Consigne écrite 1 ::
Répondez aux questions suivantes à partir de l'article sur Michel Therrien :
(a) Quel poste Alain Vigneault occupe-t-il chez les Flyers ?
(b) De quelle localité Michel Therrien dit-il venir ?
(c) Combien de temps a duré son deuxième séjour à Montréal ?
Consigne écrite 2 :: Traduisez en anglais la phrase suivante de l'article sur Michel Therrien : « En effet, Michel Therrien ressemble à un gars qui se sent bien dans son nouveau rôle d’assistant. »
**** Source ****
(Voorhees, New Jersey) La première chose qui frappe quand on voit arriver le nouveau Michel Therrien, celui qui porte dorénavant un survêtement noir orné du logo des Flyers, c’est le sourire. Parce qu’il s’agit du sourire d’un homme détendu, heureux, qui se plaît dans son nouveau rôle, dans sa nouvelle ville, dans sa nouvelle vie.

« Michel, il se sent bien en ce moment », résume son ami Alain Vigneault, qui est l’entraîneur-chef des Flyers, mais qui est avant tout le pote qui lui a passé un coup de fil afin de lui offrir cette place à ses côtés.

En effet, Michel Therrien ressemble à un gars qui se sent bien dans son nouveau rôle d’assistant. À peine quelques minutes en sa compagnie, et on le sent léger, probablement plus léger qu’il ne l’avait été depuis bien longtemps.

« Je suis un gars qui aime avoir beaucoup de plaisir, confie-t-il après l’entraînement des Flyers. J’aime ça, avoir du fun avec le groupe. Je sais très bien que les gens ont une autre image de moi… mais je suis un assistant, maintenant, et je veux que l’équipe ait du succès.

« Ça, que tu sois entraîneur-chef ou assistant, ça ne change pas. J’ai encore le feu sacré. Alors mon rôle n’est pas si différent, mais je n’ai pas à rencontrer les médias après la partie… »

Il s’agit d’une blague, bien sûr, mais derrière la blague, il y a sans doute un fond de vérité. On va se le dire, à Montréal, la relation entre Therrien et les médias n’a pas toujours été digne d’une belle histoire de Disney. Parfois, on avait un peu l’impression que cette pression pesait très lourd sur les épaules du coach.

Trop lourd ?

« Les entraîneurs, on a tous notre durée de vie, répond-il. Mais je dirais que ça dépend des marchés. Mon deuxième séjour à Montréal a été un séjour de cinq ans, et honnêtement, quand j’ai été engagé, je ne pensais pas pouvoir durer cinq ans.

« Je suis un gars de la couronne nord, je viens de Lorraine, et quand j’ai été embauché par le Canadien, ma conjointe a suggéré qu’on pense à déménager sur la Rive-Sud. Et je n’étais pas sûr : je me disais que dans trois ans, il allait falloir revenir dans la couronne nord ! Et ça a duré cinq ans.

« J’en suis très conscient : à Montréal, il faut que tu t’adresses aux partisans. Les fans, quand on perdait un match, ils étaient déçus… mais moi, comme coach, j’étais encore plus déçu ! C’est sûr que des fois, ça devenait irritant de travailler avec certains médias. Ça arrive, il y a des conflits de personnalités qui peuvent survenir au fil des ans, mais j’essayais de passer à autre chose le plus vite possible, sans que ça devienne personnel.

« Le marché montréalais, c’est un marché qui est quand même difficile. On est des Québécois, et c’est important que des Québécois dirigent cette équipe-là, mais en tant que Québécois, on sent très bien le pouls de la ville. On sait comment toute la ville se sent, ce que disent les médias, même sans vouloir y porter attention. Tandis qu’ailleurs… Tu vois, ce qui se dit ici, moi, je n’en ai aucune idée ! »
**** Données affichées ****
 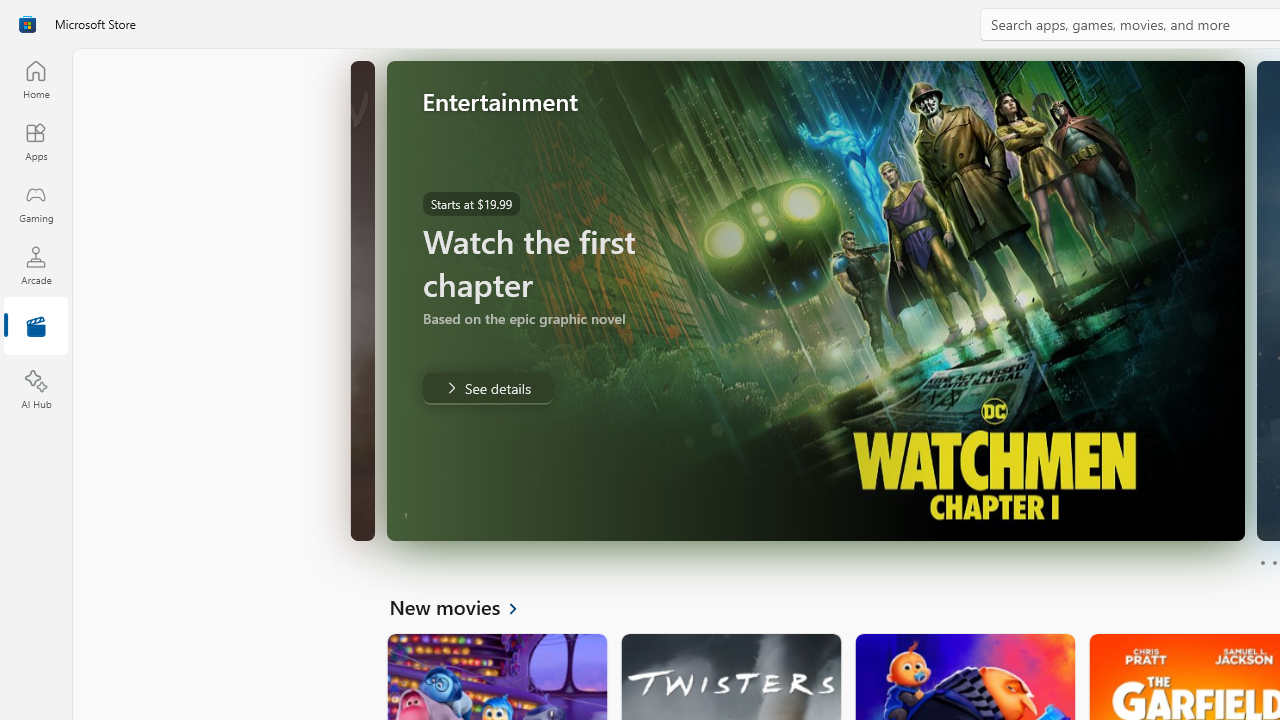 I want to click on 'Arcade', so click(x=35, y=264).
****
Réponse complète 1 ::
(a) Il est l'entraîneur-chef des Flyers.
(b) Il vient de Lorraine.
(c) Il a duré cinq ans.

Réponse complète 2 :: Indeed, Michel Therrien looks like a guy who feels good in his new role as an assistant.